Pietro allora prese la parola e disse: «In
verità sto rendendomi conto che Dio non fa
preferenza di persone, ma accoglie chi lo
teme e pratica la giustizia, a qualunque nazione
appartenga. Questa è la Parola che egli ha
inviato ai figli d’Israele, annunciando la pace
per mezzo di Gesù Cristo: questi è il Signore di
tutti. Voi sapete ciò che è accaduto in tutta la
Giudea, cominciando dalla Galilea, dopo il
battesimo predicato da Giovanni; cioè come
Dio consacrò in Spirito Santo e potenza Gesù
di Nàzaret, il quale passò beneficando e
risanando tutti coloro che stavano sotto il
potere del diavolo, perché Dio era con lui. E noi
siamo testimoni di tutte le cose da lui compiute
nella regione dei Giudei e in Gerusalemme.
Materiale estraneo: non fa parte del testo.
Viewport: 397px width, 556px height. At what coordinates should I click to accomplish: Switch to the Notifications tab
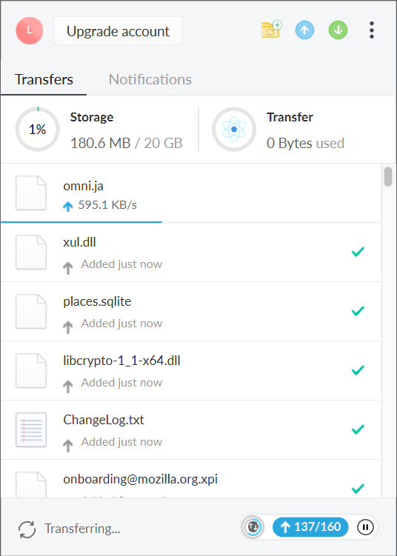coord(150,79)
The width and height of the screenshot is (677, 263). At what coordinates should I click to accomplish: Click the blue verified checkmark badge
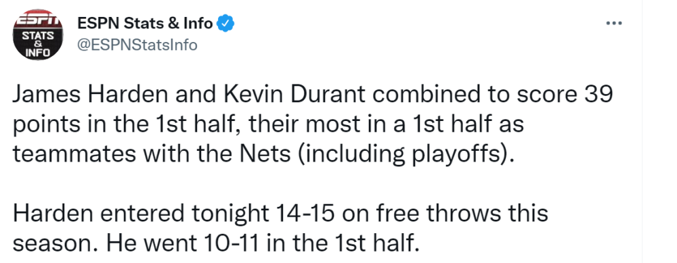pos(225,24)
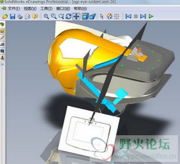Viewport: 180px width, 164px height.
Task: Open the 文件(F) menu
Action: (x=14, y=9)
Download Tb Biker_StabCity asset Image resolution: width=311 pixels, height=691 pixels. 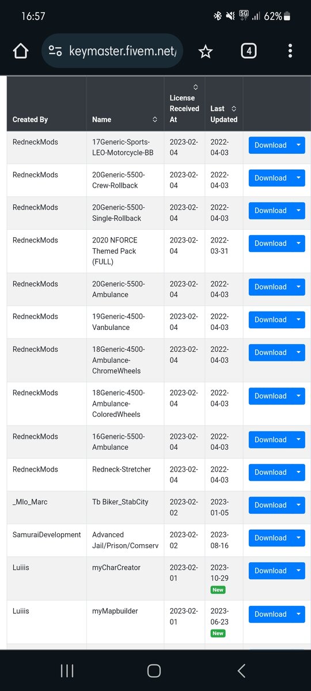pos(271,505)
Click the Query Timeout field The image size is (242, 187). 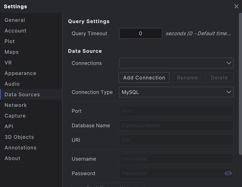pyautogui.click(x=141, y=33)
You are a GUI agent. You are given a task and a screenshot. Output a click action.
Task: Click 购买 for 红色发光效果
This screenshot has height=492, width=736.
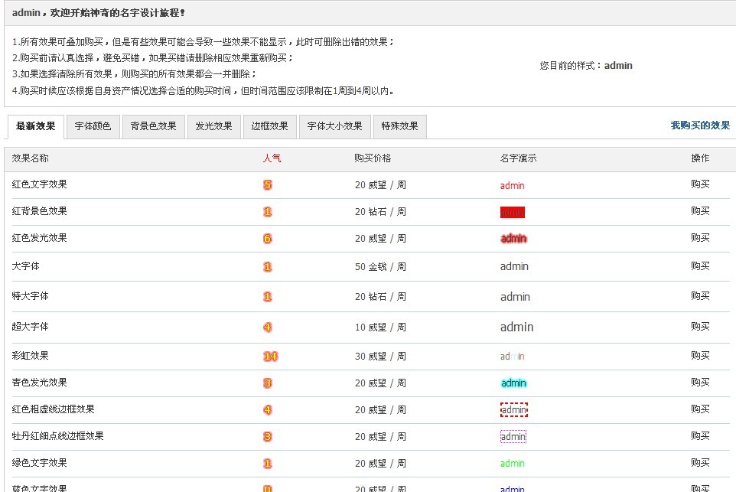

Essi lo uccisero appendendolo a una croce, ma
Dio lo ha risuscitato al terzo giorno e volle
che si manifestasse, non a tutto il popolo,
ma a testimoni prescelti da Dio, a noi che
abbiamo mangiato e bevuto con lui dopo la sua
risurrezione dai morti. E ci ha ordinato di
annunciare al popolo e di testimoniare che
egli è il giudice dei vivi e dei morti,
costituito da Dio. A lui tutti i profeti
danno questa testimonianza: chiunque crede in
lui riceve il perdono dei peccati per mezzo del
suo nome». Pietro stava ancora dicendo queste
cose,quando lo Spirito Santo discese sopra
tutti coloro che ascoltavano la Parola. E i
fedeli circoncisi, che erano venuti con
Pietro, si stupirono che anche sui pagani si
fosse effuso il dono dello Spirito Santo; li
sentivano infatti parlare in altre lingue e
glorificare Dio. Allora Pietro disse: «Chi
può impedire che siano battezzati nell’acqua
questi che hanno ricevuto,come noi, lo
Spirito Santo?». E ordinò che fossero battezzati
nel nome di Gesù Cristo.
Stiamo leggendo, negli Atti degli
Apostoli, il quinto intervento su otto,
pronunciato da Pietro a Cesarea in casa di
Cornelio, un centurione che coltiva profondo
rispetto per la religione d'Israele, a
somiglianza dell'altro centurione di Cafarnao,
ricordato da Luca (Lc7,1-10).Questa
testimonianza di Pietro è preziosa poiché
esprime la traccia di evangelizzazione che
gli apostoli e quindi la Comunità cristiana
sviluppa nel primo secolo. Qui la trama dei
pensieri è affidata a Pietro perché garantisca a
tutte le comunità la ricerca della verità su
Gesù.“Mi sto rendendo conto” e Pietro scopre
che, nonostante la convivenza di anni con
Gesù, deve approfondire egli stesso il messaggio
cristiano poiché, giorno per giorno,
verificando situazioni e incontri, capisce
quanto sia necessario misurarsi su ciò che
avviene per capire meglio Gesù.Bisogna,
allora, richiamarsi alla vita di Gesù, prima di
tutto.- Egli comincia dalla periferia
(Galilea), facendo del bene e curando coloro che
sono vittime del male poiché ha la forza di
Dio (vv 37-38). Il fatto che venga da un paese
sconosciuto, Nazareth, non smentisce il valore
della sua presenza. Egli ha veramente operato
ed è verificabile. La fede cristiana si appoggia
su una persona,non su idee o ragionamenti e
noi siamo testimoni di un mondo che egli ha
cominciato a cambiare. Gli uomini non hanno
riconosciuto Gesù e lo hanno ucciso,
crocifiggendolo (v 39).- Ma Dio, quando
ormai tutto sembra compromesso e tutta la
vicenda di Gesù un inganno, sconvolge le
leggi della natura risuscitando il suo servo
fedele (v 40).- Gesù, risuscitato, si è
mostrato “a noi che abbiamo mangiato e bevuto
con lui dopo la sua risurrezione dai morti”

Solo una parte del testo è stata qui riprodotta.